Ins Land der Blockhäuser
Um diese Form des Zimmermannshandwerks zu erlernen, ging Michael Koller im letzten Jahr nach Finnland, in das Land der Blockhäuser und des Waldes. Für einen naturverbundenen Menschen, der erst noch beruflich mit Holz zu tun hat, eine Traumdestination. Er könnte sich, so der Vater zweier Kinder, sogar vorstellen, dorthin auszuwandern. Vier Wochen dauerte der Kurs, bei dem er erste Kenntnisse über das Blockhausbauen erhielt. Der bei uns bekannte Strickbau gehört auch in die Familie des Blockbaus. So nennt man die Eckverbindung bei uns «Schwalbenschwanz», im finnischen Blockbau heisst sie «Lachsflosse». Der Name ist adäquat, aussehen tun die Verbindungen aber ähnlich. Einziger, Unterschied zwischen Strick- und Blockbau: Für den Blockbau wird Rundholz verwendet, für den Strickbau sind es Balken. Dieser Unterschied ist einigen – unter anderem dem Heimatschutz, der findet, Blockhäuser passen nicht in unsere Landschaft – zu markant. Noch hat sich der Blockhausbau hierzulande nicht durchgesetzt. Dabei schwärmt Michael Koller: «Wer einmal in so einem Haus gewohnt hat, ist begeistert vom heimeligen Wohnklima.» Er selbst würde sich sofort ein Blockhaus bauen. Allerdings ist das – wie der Bau jedes Eigenheims – nicht ganz günstig. Ein Blockhaus kostet fünf bis zehn Prozent mehr als ein übliches Einfamilienhaus. Auf Holz in den eigenen vier Wänden verzichtet der Appenzeller dennoch nicht. Mit seiner Familie wohnt er in einem Berner Chalet. Er sieht nebst dem schönen Ambiente noch andere Vorteile des Blockhauses: Man verwendet einen ökologischen, nachwachsenden Rohstoff aus der Region. Der Zimmermann geht mit dem Förster in den Wald und wählt die Bäume aus – vor allem Weisstannen, aber auch Rottannen.

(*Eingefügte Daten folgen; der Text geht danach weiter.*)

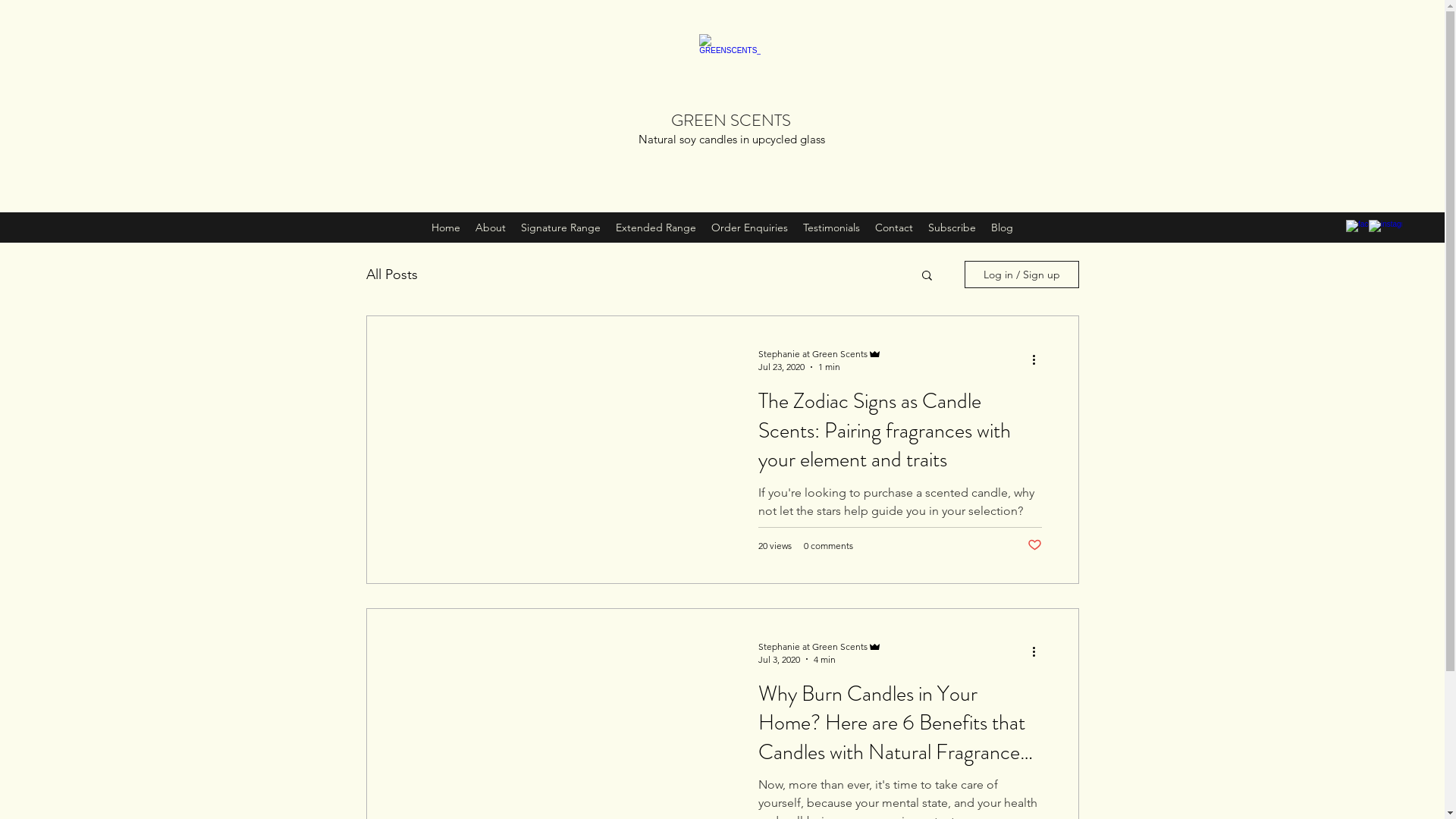
Contact Element type: text (893, 227)
Subscribe Element type: text (951, 227)
Post not marked as liked Element type: text (1034, 545)
Extended Range Element type: text (655, 227)
Order Enquiries Element type: text (749, 227)
Signature Range Element type: text (560, 227)
Home Element type: text (445, 227)
Testimonials Element type: text (831, 227)
About Element type: text (490, 227)
All Posts Element type: text (391, 274)
GREEN SCENTS Element type: text (730, 119)
Blog Element type: text (1001, 227)
Log in / Sign up Element type: text (1021, 274)
0 comments Element type: text (828, 545)
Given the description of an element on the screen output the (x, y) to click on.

Der Transportweg ist dadurch sehr kurz und die Wertschöpfung bleibt in der Region.

 
Erfahrungen sammeln
Das Netzwerk unter den Blockhausbauern in der Schweiz funktioniert sehr gut. Weil nur wenige dieses Handwerk beherrschen und es meistens Einmann-Unternehmen sind, braucht man für einen grossen Auftrag Hilfe von anderen Berufsleuten. Michael Koller unterstützt derzeit einen Kollegen. Für ihn ideal: So kann er Erfahrungen sammeln. In Mogelsberg baut Peter Angehrn aus Grub SG ein Blockhaus. Spatenstich war Anfang August, die Aufrichte findet vom 19. bis 21. Oktober statt. Während der Bauzeit können Besucher den Blockhausbau beobachten und den Zimmerleuten Fragen stellen. «Die Leute sind sehr interessiert. Das Handwerk wird geschätzt», freut sich Michael Koller. Er gibt sein Wissen nicht nur als Handwerker weiter, sondern auch als Lehrer. Am Berufsbildungszentrum Herisau ist er derzeit stellvertretender Fachlehrer.
 
Sein Wissen und die Leidenschaft für seinen Beruf zu teilen, gefällt Michael Koller. Am liebsten aber packt er selber mit an. Deshalb hat er sich auch, nachdem er fünf Jahre lange bei der Gossauer Holzbaufirma Blumer Lehmann als Projektleiter arbeitete, selbständig gemacht: um wieder vermehrt handwerklich tätig zu sein. «Holz anfassen, damit arbeiten, das hat mir gefehlt», sagt er. Man spürt es: Er ist fasziniert vom «lebendigen Baustoff Holz».